The A-12 on display at CIA Headquarters—eighth in production of the 15 A-12s built—was the first of the operational fleet to be certified for Mach 3. It is located in the north parking lot. The A-12 OXCART was dedicated on September 19, 2007, during the Agency’s 60th anniversary celebration.
05/27/2013 @ 17:48 [ref: 67847]
| The YF-12 could NOT outrun its own bullets - it was never fitted with a gun.
It was designed to be an interceptor, not a fighter - to get off the ground and within firing range of enemy bombers *quickly* before firing its missiles from a long way away. It wasn't even supposed to get close enough for a gun to be useful. It had four weapons bays in the chines beside the cockpit. One contained avionics and computer equipment and the other three carried missiles.
Even if it had had a gun, it still wouldn't have been able to outrun its bullets.
12/18/2012 @ 08:05 [ref: 67426]
| David Hatcher|
| Some more info on YF12 60-6934. Lockheed took the forward fuselage from a static test article mated to the wing and rear section of 934 to "make" a SR71"C". It is the SR displayed at Hill AFB UT.
It is very likely the attempt at a fighter version of the Blackbird was to "cover" up the existence of the very secret A12/SR71. Too many observations were being reported to Air Traffic Control. Also these sightings were getting the attention of the press and aviation periodicals. It was easier to admit to having a "fighter" Less easier to admit the thing would outrun its bullets.
The Hughes AN/ASG-18 fire-control radar originally developed for the XF-108, was used on the F12 and the addition of a second cockpit for a crew member to operate it. The nose modifications changed the aircraft's aerodynamics enough to require ventral fins to be mounted under the fuselage and engine nacelles to maintain stability.
After conversion to the "C" the aircraft was nicknamed "The Bastard" by its pilots, as it did not fly quite straight. It is unique among all SR-71s as it still carries the ventral fins under its nacelles – an artifact of its YF-12 lineage which does not exist on any other SR-71.

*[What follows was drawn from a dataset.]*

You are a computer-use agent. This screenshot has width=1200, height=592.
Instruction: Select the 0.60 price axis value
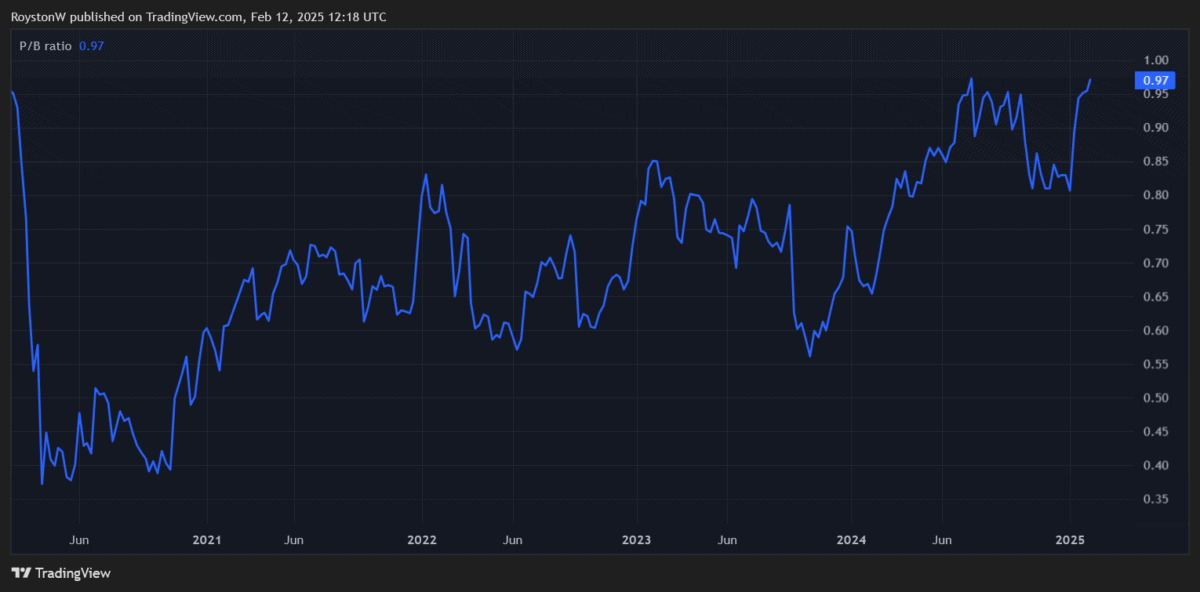(x=1155, y=331)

Finally, bays previously used to house the A-12's reconnaissance equipment were converted to carry four Hughes AIM-47 Falcon (GAR-9) missiles which I believe eventually became the Pheonix.
09/21/2009 @ 11:52 [ref: 25136]
| David Hatcher|
| To Bob Dell
YF12 60-6934 was converted to SR71C 64-17981
YF12 60-6935 National Museum of the Air Force, Dayton
YF12 60-6936 Crashed 6/24/71
09/21/2009 @ 11:26 [ref: 25135]
| Bob Dell|
| There seems to be some confusion among the viewers between the A-12 and the SR-71. They were two different aircraft with distinct designations.
The A-12 was earlier and operational before the SR-71. Because of CIA/USAF squables and budget considerations the A-12 project was dropped in the late 60's in favor of the SR-71 even though it was operational before the SR-71.
The A-12's were AF Ser#'s 606924 through 41, Five crashed and the remainder are in Air Museums. (Except I don't know where 606934 & 36 are, They were YF-12 interceptor versions)
See CIA website below for list
The SR71's were decommissioned at Beal AFB in 1990
Their AF ser#'s 17950-17981. Eleven were lost and the remainder are scattered around the country at various Museums etc. The Museums include Kalamazoo, Pima, Edwards, Castle & Beale. See web site below for list
01/29/2009 @ 18:38 [ref: 23581]
| Robert Kowalski|
| 08/04/08 I saw an A-12 at the Southern Museum of Flight at the Birmingham International Airport. It was in great condition, but placed outside behind a fence on a back street of the airport with a dozen other famous aircraft and helicopters. |
09/07/2008 @ 13:04 [ref: 22626]
| I too was there when the A-11 was trucked in. Most sites give the first flight date as 26 April. It actually first flew on 25 April. Wasn't far--- wasn't fast---but was airborne. Will never forget the sight the next day as the F-104 chase plane was trying to catch up with the A-11 as it lifted lifted off the runway. |
07/09/2008 @ 14:45 [ref: 21812]
| CHARLIE O|
I WAS AT AREA 51 WHEN THIS A12 WAS TRUCKED FROM THE SKUNK WORKS IN BURBANK. I FOLLOWED HER TRANSITION THROUGH PRODUCTION FLIGHT TEST TO FULL OPERATIONAL READINESS WITH THE 1129TH SAS. A REUNION WITH HER IN JANUARY, 2005, UP CLOSE, THANKS TO ROGER HUNTER, WAS VERY EMOTIONAL FOR ME.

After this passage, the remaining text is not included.